Окружение Аментолы проигнорировало женскую конференцию. Аментола собрал своих министров, но речь шла только о погоде в океане и о подготовке весеннего наступления. Военная обстановка оценивается как благоприятная. Отпадение Корины и уход Клура в стан врагов занесены в список неудач, но не решающих. Мы плохо воевали раньше, а сейчас мы воюем лучше, ресурсы же наши несравнимы с латанскими — так Аментола смотрит в будущее.

Гамов удивился:

— Неужто и слова не сказали о женской конференции?

— Ни одного! На заседании правительства, я имею в виду. А на запрос журналистов уполномоченный по печати ответил, что женское движение — одно из многочисленных общественных движений, правительство их не контролирует и не опекает. На вопрос, не устроит ли жена ему скандал, если он не выступит против президента, он засмеялся: доныне у него с женой были мир и согласие, он не вмешивался в её хозяйственные дела, она — в политику. Он надеется, что и дальше будет так.

Я уточнил:

— Значит, правительство не будет запрещать референдума?

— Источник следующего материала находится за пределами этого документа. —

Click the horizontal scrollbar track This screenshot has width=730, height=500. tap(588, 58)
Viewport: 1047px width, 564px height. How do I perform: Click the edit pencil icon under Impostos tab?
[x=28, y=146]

— Ни запрещать, ни поддерживать. И поскольку референдум становится частным делом одной из общественных организаций, результаты его правительство проигнорирует, как игнорирует само женское движение.

Гамов сказал:

— Неумная политика. Аментоле нужно найти соглашение с Нормой Фриз, если он хочет твёрдо сидеть во дворце. Он ещё раскается в своём высокомерии.

Я не удержался от иронии:

— Хотите поделиться с Аментолой соображениями, как ему усидеть на посту и продолжать спокойно готовить победу над нами?

Гамов засмеялся. Доклад Прищепы порадовал его той неопределённостью, что смущала самого Прищепу. Президент завяз в тенётах исторической обыденности, он мыслит классическими штампами, он неизбежно разочаруется, и это пойдёт нам на пользу — вот такую концепцию рисовал нам Гамов.

А события развивались так.

Референдум вышел не столь удачным, как надеялись его вдохновители. Голосовать против Аментолы пришло меньше половины женщин, мужчин было совсем мало. У пунктов голосования мужчин собралось изрядно, но они относились к женской акции как к весёлому спектаклю — сходились кучками, хохотали, поздравляли своих жён и подруг с приобщением к политике, но бюллетени в руки не брали. Все были настроены беззлобно, особенно свирепых женщин-ораторов награждали аплодисментами, но, в общем, не поддерживали. Референдум, по существу, шёл не о президенте, а о том, быть миру или продолжать войну, а измена женщин их недавнему кумиру воспринималась с улыбкой. Так же и правительство восприняло женский демарш — это, Гамов был прав, стало крупнейшей ошибкой Аментолы.

Всё разительно переменилось уже на другой день.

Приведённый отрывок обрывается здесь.